Having found the line that contains "Toggle justify text alignment", please retype only it and every line after it up to the end of the entries, exactly as written.

Stored items:

==============================

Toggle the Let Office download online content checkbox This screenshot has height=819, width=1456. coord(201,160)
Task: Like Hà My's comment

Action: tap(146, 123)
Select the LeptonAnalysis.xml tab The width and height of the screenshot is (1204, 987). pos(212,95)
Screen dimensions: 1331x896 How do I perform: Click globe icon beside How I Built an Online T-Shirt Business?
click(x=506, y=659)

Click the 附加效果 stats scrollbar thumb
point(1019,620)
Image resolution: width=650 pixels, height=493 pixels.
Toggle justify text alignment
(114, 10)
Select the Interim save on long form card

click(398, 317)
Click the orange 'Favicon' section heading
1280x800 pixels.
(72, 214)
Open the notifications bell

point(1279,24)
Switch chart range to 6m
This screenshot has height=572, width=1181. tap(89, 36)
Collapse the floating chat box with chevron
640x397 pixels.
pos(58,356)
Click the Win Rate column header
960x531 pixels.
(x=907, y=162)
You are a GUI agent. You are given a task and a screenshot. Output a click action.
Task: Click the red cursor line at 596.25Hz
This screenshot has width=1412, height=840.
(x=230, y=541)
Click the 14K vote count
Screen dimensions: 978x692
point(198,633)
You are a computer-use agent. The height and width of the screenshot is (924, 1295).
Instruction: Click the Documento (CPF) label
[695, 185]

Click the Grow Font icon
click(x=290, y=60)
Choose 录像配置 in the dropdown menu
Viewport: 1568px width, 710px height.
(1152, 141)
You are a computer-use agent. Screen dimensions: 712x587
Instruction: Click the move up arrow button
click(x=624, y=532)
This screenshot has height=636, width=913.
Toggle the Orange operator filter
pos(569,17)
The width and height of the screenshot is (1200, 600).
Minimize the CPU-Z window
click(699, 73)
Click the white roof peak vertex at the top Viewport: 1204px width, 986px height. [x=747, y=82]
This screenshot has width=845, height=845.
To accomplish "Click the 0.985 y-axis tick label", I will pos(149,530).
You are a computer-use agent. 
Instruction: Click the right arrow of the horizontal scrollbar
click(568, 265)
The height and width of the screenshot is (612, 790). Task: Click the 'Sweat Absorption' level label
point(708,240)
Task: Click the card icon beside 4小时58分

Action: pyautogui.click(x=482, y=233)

==============================

#### [ANSWER TO THIS EXERCISE]
Toggle justify text alignment
(114, 10)
Select the Interim save on long form card

click(398, 317)
Click the orange 'Favicon' section heading
1280x800 pixels.
(72, 214)
Open the notifications bell

point(1279,24)
Switch chart range to 6m
This screenshot has height=572, width=1181. tap(89, 36)
Collapse the floating chat box with chevron
640x397 pixels.
pos(58,356)
Click the Win Rate column header
960x531 pixels.
(x=907, y=162)
You are a GUI agent. You are given a task and a screenshot. Output a click action.
Task: Click the red cursor line at 596.25Hz
This screenshot has width=1412, height=840.
(x=230, y=541)
Click the 14K vote count
Screen dimensions: 978x692
point(198,633)
You are a computer-use agent. The height and width of the screenshot is (924, 1295).
Instruction: Click the Documento (CPF) label
[695, 185]

Click the Grow Font icon
click(x=290, y=60)
Choose 录像配置 in the dropdown menu
Viewport: 1568px width, 710px height.
(1152, 141)
You are a computer-use agent. Screen dimensions: 712x587
Instruction: Click the move up arrow button
click(x=624, y=532)
This screenshot has height=636, width=913.
Toggle the Orange operator filter
pos(569,17)
The width and height of the screenshot is (1200, 600).
Minimize the CPU-Z window
click(699, 73)
Click the white roof peak vertex at the top Viewport: 1204px width, 986px height. [x=747, y=82]
This screenshot has width=845, height=845.
To accomplish "Click the 0.985 y-axis tick label", I will pos(149,530).
You are a computer-use agent. 
Instruction: Click the right arrow of the horizontal scrollbar
click(568, 265)
The height and width of the screenshot is (612, 790). Task: Click the 'Sweat Absorption' level label
point(708,240)
Task: Click the card icon beside 4小时58分

Action: pyautogui.click(x=482, y=233)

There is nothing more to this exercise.